Three Republicans, Reps. Andrew Clyde of Georgia, Thomas Massie of Kentucky and Chip Roy of Texas, voted against that anti-lynching bill.

Anti-lynching bills were introduced in Congress as early as 1900. Before Monday, the House failed more than 200 times to criminalize lynching on the federal level.

An earlier version of the bill passed in the House in 2020, but died in the Senate.

From 1877 to 1950, some 4,400 Black people were lynched in the U.S., according to  the Equal Justice Initiative, a nonprofit that offers legal services to those who are wrongly convicted of crimes.  The NAACP counted about 4,700 lynchings from 1882 to 1968; more than 70 percent of those murdered were African-American.

Both organizations said the numbers probably were underreported.

“Although no legislation will reverse the pain and fear felt by those victims, their loved ones, and Black communities, this legislation is a necessary step America must take to heal from the racialized violence that has permeated its history,” Booker said.

House Majority Leader Steny Hoyer, D-Md., tweeted Tuesday that the U.S. has taken a “critical step toward justice.”

“I look forward to @POTUS (Biden) signing this into law,” Hoyer wrote.

Till, a 14-year-old Black teen from Chicago, was visiting family in Mississippi when he was abducted by two White men, Roy Bryant and J.W. Milam, following reports he had allegedly whistled at a White woman.

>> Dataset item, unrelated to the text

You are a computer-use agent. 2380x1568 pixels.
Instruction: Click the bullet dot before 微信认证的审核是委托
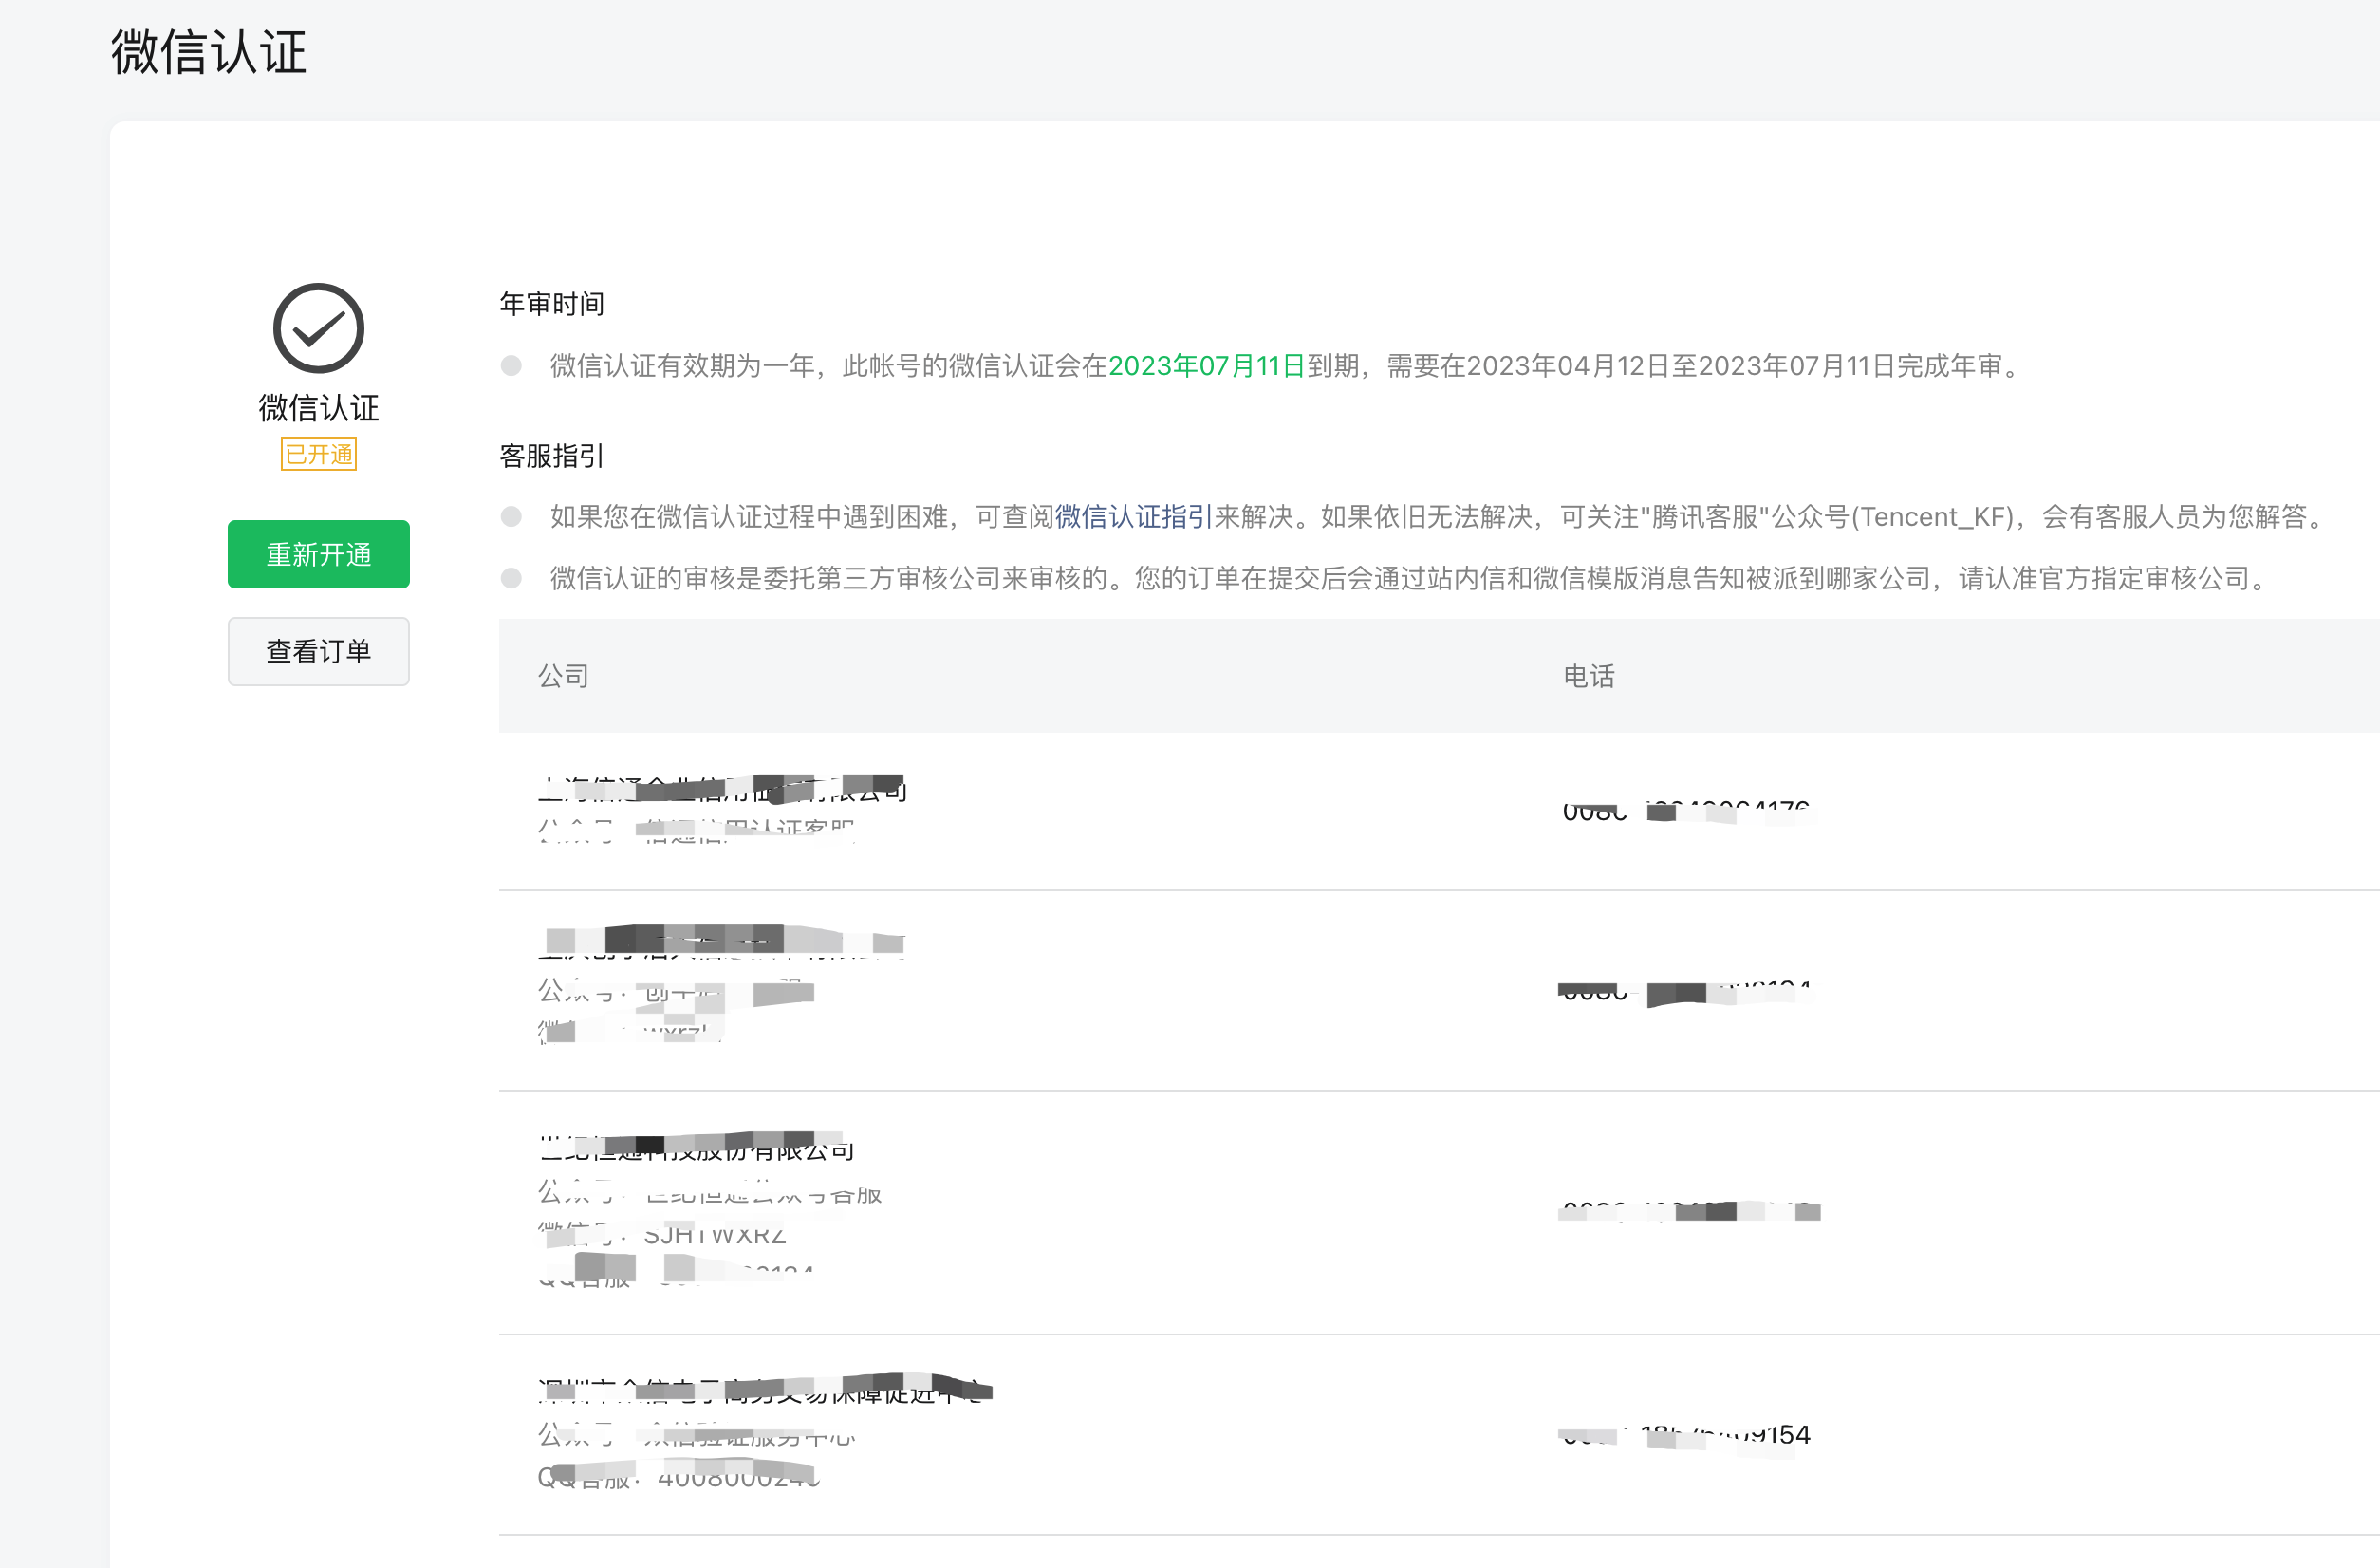pyautogui.click(x=511, y=579)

Both Bryant and Milam were acquitted of the charge by all-White jury. The woman, Carolyn Bryant Donham—at the time married to Roy Bryant—admitted in 2007 that she had lied about the incident.

Till’s badly beaten body was later found in the Tallahatchie River. Authorities found he had been shot in the head. Till’s mother, Mamie Till-Mobley,  insisted on an open casket at the funeral to “let the people see what they did to my boy.”